__Exercise requirements__. Match on the string "marker" in the entries below and return every matching line.

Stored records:
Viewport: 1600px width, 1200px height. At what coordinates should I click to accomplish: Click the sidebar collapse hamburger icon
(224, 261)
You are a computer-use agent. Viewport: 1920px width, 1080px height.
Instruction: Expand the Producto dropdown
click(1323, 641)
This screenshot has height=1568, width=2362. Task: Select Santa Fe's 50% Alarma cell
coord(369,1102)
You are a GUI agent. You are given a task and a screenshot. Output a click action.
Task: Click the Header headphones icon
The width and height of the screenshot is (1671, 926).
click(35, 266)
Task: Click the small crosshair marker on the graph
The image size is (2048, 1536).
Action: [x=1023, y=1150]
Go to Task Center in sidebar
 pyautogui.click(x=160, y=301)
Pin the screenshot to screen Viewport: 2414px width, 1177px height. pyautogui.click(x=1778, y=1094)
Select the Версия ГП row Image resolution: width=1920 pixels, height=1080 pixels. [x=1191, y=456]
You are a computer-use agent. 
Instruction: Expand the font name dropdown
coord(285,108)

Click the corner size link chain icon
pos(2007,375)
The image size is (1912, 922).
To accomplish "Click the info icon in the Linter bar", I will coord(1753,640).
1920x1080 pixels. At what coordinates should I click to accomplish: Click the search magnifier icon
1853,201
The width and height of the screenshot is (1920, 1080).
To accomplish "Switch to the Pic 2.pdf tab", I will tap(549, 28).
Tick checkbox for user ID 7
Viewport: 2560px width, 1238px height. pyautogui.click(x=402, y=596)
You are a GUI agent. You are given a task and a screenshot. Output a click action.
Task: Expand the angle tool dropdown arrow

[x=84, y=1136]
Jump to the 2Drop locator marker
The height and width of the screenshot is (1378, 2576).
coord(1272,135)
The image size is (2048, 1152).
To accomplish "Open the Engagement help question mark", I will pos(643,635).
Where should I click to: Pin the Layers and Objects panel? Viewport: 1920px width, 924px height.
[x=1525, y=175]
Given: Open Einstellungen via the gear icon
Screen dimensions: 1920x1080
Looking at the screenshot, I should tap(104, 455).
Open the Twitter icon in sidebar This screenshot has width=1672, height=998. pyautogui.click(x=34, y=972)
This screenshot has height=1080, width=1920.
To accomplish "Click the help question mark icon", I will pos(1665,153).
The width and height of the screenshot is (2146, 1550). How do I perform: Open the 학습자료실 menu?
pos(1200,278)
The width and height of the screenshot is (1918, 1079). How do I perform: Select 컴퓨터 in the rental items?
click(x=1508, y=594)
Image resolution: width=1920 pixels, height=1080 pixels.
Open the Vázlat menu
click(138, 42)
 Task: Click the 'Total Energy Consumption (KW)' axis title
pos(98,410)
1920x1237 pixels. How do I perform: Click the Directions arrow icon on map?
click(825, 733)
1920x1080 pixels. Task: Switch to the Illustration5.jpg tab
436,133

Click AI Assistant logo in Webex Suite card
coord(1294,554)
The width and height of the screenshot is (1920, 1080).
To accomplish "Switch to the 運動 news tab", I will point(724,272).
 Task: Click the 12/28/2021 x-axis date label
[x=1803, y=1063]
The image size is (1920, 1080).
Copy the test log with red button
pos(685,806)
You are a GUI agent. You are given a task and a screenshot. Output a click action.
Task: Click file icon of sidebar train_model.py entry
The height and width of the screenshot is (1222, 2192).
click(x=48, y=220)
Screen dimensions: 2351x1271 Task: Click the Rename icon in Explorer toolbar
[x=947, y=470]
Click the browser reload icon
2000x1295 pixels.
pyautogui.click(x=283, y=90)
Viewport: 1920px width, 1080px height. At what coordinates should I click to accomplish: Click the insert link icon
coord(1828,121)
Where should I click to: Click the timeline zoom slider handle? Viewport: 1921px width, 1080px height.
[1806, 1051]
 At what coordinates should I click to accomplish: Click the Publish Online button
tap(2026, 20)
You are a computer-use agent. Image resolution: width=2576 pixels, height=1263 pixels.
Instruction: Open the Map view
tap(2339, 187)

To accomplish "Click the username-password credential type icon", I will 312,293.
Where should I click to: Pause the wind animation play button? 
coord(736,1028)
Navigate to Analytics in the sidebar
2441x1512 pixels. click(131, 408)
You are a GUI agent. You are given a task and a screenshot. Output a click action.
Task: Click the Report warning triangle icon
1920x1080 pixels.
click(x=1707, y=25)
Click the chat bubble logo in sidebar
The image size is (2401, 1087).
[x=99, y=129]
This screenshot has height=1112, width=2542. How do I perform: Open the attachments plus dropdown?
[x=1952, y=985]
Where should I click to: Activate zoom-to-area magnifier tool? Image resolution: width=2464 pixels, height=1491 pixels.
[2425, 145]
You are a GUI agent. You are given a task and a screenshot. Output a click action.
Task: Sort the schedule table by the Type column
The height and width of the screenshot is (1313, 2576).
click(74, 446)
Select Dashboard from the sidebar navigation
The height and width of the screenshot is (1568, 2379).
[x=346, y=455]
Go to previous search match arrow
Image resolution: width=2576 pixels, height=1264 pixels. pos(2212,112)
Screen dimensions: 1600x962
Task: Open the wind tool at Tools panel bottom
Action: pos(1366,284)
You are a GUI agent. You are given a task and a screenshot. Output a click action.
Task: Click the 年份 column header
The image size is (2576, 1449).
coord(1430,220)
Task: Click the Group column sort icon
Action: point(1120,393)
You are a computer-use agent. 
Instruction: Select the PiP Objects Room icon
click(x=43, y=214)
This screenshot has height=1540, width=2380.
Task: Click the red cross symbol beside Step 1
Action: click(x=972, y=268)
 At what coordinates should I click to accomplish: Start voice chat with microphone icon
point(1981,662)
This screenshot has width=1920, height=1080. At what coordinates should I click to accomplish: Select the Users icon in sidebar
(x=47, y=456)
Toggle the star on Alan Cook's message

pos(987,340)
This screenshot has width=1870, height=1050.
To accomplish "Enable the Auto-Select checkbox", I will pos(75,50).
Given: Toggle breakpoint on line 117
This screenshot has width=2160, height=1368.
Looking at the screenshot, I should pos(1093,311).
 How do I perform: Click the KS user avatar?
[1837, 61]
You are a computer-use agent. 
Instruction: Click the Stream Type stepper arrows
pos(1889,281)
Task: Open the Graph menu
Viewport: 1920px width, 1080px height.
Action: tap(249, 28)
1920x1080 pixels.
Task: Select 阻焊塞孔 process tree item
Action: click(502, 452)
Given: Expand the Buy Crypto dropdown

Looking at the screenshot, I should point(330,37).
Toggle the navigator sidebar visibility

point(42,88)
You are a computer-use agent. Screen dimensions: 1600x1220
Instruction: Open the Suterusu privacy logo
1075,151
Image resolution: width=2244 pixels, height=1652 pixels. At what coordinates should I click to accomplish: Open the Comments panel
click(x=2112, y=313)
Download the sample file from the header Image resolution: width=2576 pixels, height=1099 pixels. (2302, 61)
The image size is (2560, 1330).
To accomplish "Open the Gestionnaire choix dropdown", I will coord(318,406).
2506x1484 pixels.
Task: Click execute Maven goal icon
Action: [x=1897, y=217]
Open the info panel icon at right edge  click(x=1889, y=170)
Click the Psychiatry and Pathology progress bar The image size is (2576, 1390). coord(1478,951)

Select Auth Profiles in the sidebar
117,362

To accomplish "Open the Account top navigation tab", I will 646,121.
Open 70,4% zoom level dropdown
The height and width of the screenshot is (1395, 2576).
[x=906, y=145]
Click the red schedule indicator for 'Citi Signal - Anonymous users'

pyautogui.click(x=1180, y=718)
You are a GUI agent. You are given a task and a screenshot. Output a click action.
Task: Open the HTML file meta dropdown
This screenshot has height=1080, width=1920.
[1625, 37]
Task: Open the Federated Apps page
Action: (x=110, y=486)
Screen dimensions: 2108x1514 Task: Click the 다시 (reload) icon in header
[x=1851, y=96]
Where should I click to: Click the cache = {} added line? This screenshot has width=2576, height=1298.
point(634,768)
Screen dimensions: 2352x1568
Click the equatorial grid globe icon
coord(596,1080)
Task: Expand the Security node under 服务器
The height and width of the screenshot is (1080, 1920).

__Reply to the task__.
Task: Click the small crosshair marker on the graph
Jump to the 2Drop locator marker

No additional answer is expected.